“I can’t remember what night it was when the signal came, officially unleashing hell,” wrote Margaret Singer in the poem she read to members of Congregation B’nai B’rith Tuesday night (November 9). She was speaking of her memories of Kristallnacht, the horrific Nazi razing of Jewish temples and stores that occurred 72 years ago all across Germany. Singer united with fellow Kristallnacht witnesses Mike Wolff and Edie Ostern to share their experiences with members of the Jewish congregation on the anniversary of the event. They were joined by Reverend Aaron McEmrys of the Unitarian Society of Santa Barbara; both congregations’ choirs performed together as part of the emotion-heavy memorial.
The event, whose name translates as “Night of the Broken Glass,” is considered by many to mark the start of the Holocaust; the name comes from the shattered glass that littered the streets the morning after. Nazis desecrated and burnt synagogues and destroyed shops owned by Jews as part of a government-encouraged “retaliation.”
Although Congregation B’nai B’rith holds a memorial each year on the anniversary of Kristallnacht, this year was the first time they played host to McEmrys and his choir. The partnership was birthed from a sermon McEmrys gave last spring about the Christian leader Dietrich Bonhoeffer, who died in a concentration camp for working to help Jews escape persecution during the height of the Holocaust.
Cantor Mark Childs asked McEmrys to give the same presentation for their Kristallnacht commemoration.
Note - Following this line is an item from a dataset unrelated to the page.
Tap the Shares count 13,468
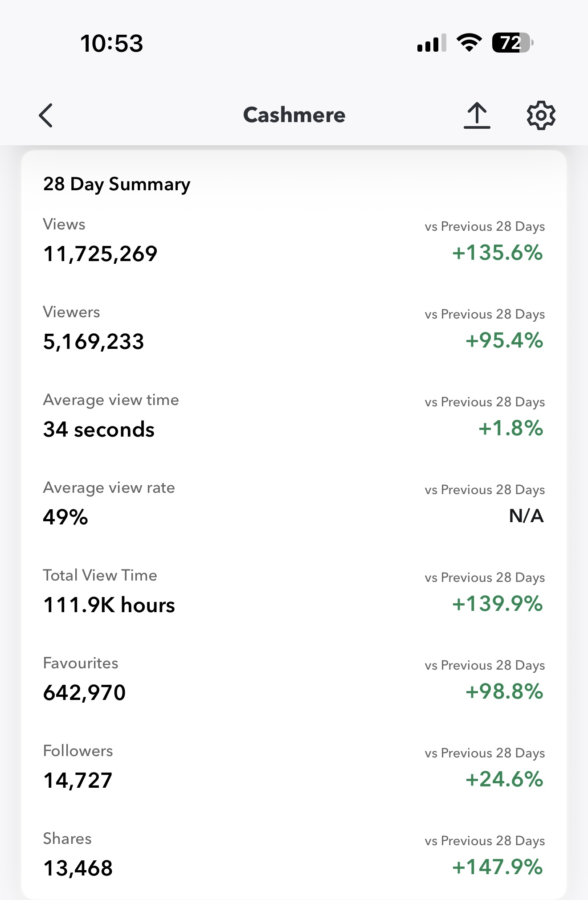588x900 pixels. [x=78, y=868]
The joined choirs performed music set to the words of Bonhoeffer, and the Congregation’s Kristallnacht survivors shared their storied before McEmrys took the stage to share his sermon.
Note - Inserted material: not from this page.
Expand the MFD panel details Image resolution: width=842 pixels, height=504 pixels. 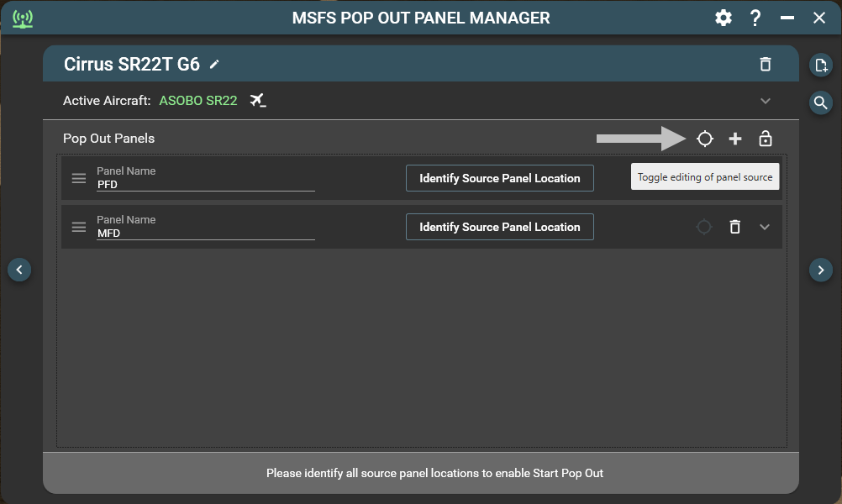(x=765, y=227)
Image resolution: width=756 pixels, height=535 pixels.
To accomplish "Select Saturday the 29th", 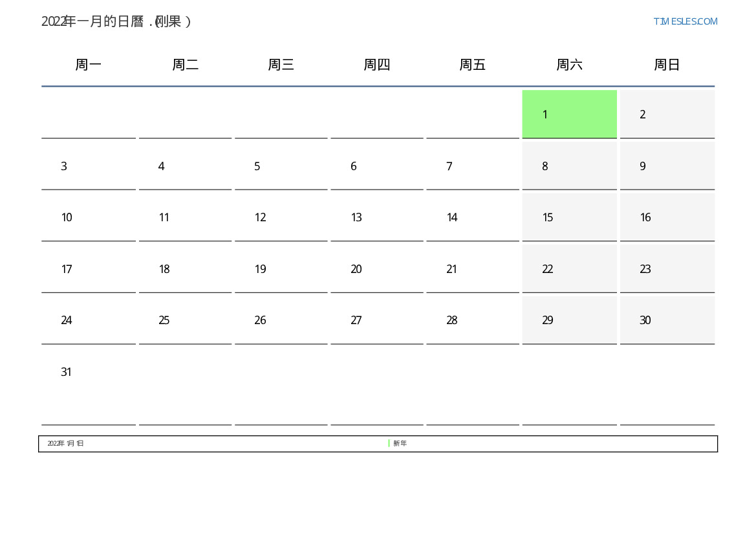I will (569, 320).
Edie Ostern, who was not yet one year old when the Kristallnacht happened, shared the stories her son had gathered on Ostern’s father’s experiences of the Holocaust, including one of the many postcards he had written his wife with information on important family documents and coded messages. Mike Wolff was barely a toddler when he became part of the “Kinder Transport” of 10,000 Jewish children to the United Kingdom; he lived separated from his family until finally reuniting with them in Bolivia and eventually making it into the United States. Margaret Margaret Singer’s poetry reflected her emotional and lifelong pain that came from having witnessed the Holocaust.
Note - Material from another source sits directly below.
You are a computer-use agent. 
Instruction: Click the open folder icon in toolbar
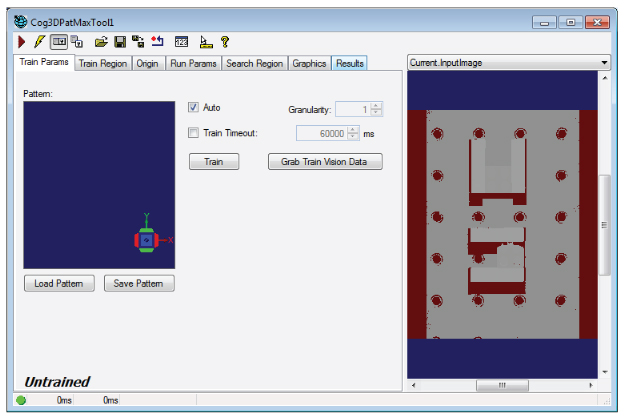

Rabbi Steve Cohen says he’d like to continue the partnership with the Unitarian Society with this and other events. Indeed, the dead silence of the audience reflected the powerful emotion that came from the two group’s shared pain for the tragedy of Kristallnacht. As McEmrys recounted the story of Bonhoeffer’s return to Germany from America to help Jews escape — a decision that ultimately cost him his life — cheeks grew wet with the tears of a sadness that cannot be forgotten.